Главная страница ИД «Первого сентября»Главная страница газеты «Первое сентября»Содержание №13/2009
Гений детства

О начальных переживаниях и страхе смерти

Самое трудное в воспоминаниях о внутренних переживаниях детства – ухватить их доязыковой, дословесный пласт, когда уже есть их насыщенная плотность, но эта плотность пока еще ничем не обозначена. Это плотность без форм.
Начальные переживания ребенка предельно глубинны, но еще не отлиты в рельефы слов, помогающих остановить их и схватить их суть, – не отлиты в формы «понятий», позволяющих набросить на них сетку рационального понимания.
Внутренняя жизнь ребенка уже в самом раннем возрасте полна драматизма. Причем драматизма предельного, кзистенциального, выводящего на границу жизни и смерти.
Страх смерти, ужас смерти и переживание своей конечности перед лицом смерти – это то, что знакомо каждому ребенку, но не имеет пока еще слов для своего описания, а является в виде фантасмагорической мифологии «страшных снов», в замирании сердца, с которым ребенок снова и снова просит рассказать ему «страшную сказку». Они нужны ему, эти страшные сказки, чтобы овладеть этим неизъяснимым ужасом и преодолеть его. И это главное в опыте ранних переживаний ребенка, о чем умалчивают дошкольная педагогика и возрастная психология. Возможно, потому, что в пору взросления ребенок вытесняет свой ранний экзистенциальный опыт проживания «страшного», и мало кто из взрослых впоследствии может воскресить в себе те ощущения страха и ужаса, которые так легко охватывали его душу и сердце, когда ему было два или три года.

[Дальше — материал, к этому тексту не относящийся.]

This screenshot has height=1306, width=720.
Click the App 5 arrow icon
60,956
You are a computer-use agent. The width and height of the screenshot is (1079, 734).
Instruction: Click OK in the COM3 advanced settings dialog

Все мы прекрасно знаем, что любой маленький ребенок, начиная с младенчества, очень много плачет и что это одна из фундаментальных особенностей человеческого детства, в отличие от детства любых, даже самых высокоорганизованных животных. Но мы не даем себе труда задуматься над природой этого плача, относимся к нему как к чисто внешней, сигнально-физиологической реакции и словно боимся предположить, что у этого плача сложнейшая душевно-психологическая «подкладка», и в этом смысле плач маленького ребенка нисколько не отличается от плача взрослого человека.
Видя плачущего взрослого, мы отчетливо сознаем, что этому человеку внутренне плохо; а видя плачущего младенца, даже не допускаем мысли, что он точно так же полон драматических переживаний и что, возможно, сила их многократно выше – хотя бы потому, что младенец не имеет иных, кроме плача, способов о них сказать.
Вот марево ощущений и переживаний двухлетнего ребенка, пораженного скарлатинной лихорадкой:
«…Выплыву на мгновенье, схвачусь за летящий на волнах обломок разбитого корабля и вновь утопаю; обломок  – лицо няни, слово, кусок стены детской; и опять – бред… Немного позднее, уже выздоравливающий, переживаю ясно память о бреде, как ощущение, что чудом спасся от дикой погони… вот почему стихотворение Гёте «Лесной царь», которое мне было рано прочитано, произвело на меня такое потрясающее впечатление; я точно вспомнил погоню, которая и за мной была; гналась смерть».
Вот архитектоника внутреннего мира двух-трехлетнего ребенка. В ней главным и определяющим является напряжение двух полюсов: жизни и смерти, бытия и небытия. Именно здесь, в пограничных переживаниях детства, закладывается личностный фундамент человека. Чтобы сознать свое «Я», нужно почувствовать и пережить возможность его исчезновения. Такова тайна рождения человеческой личности.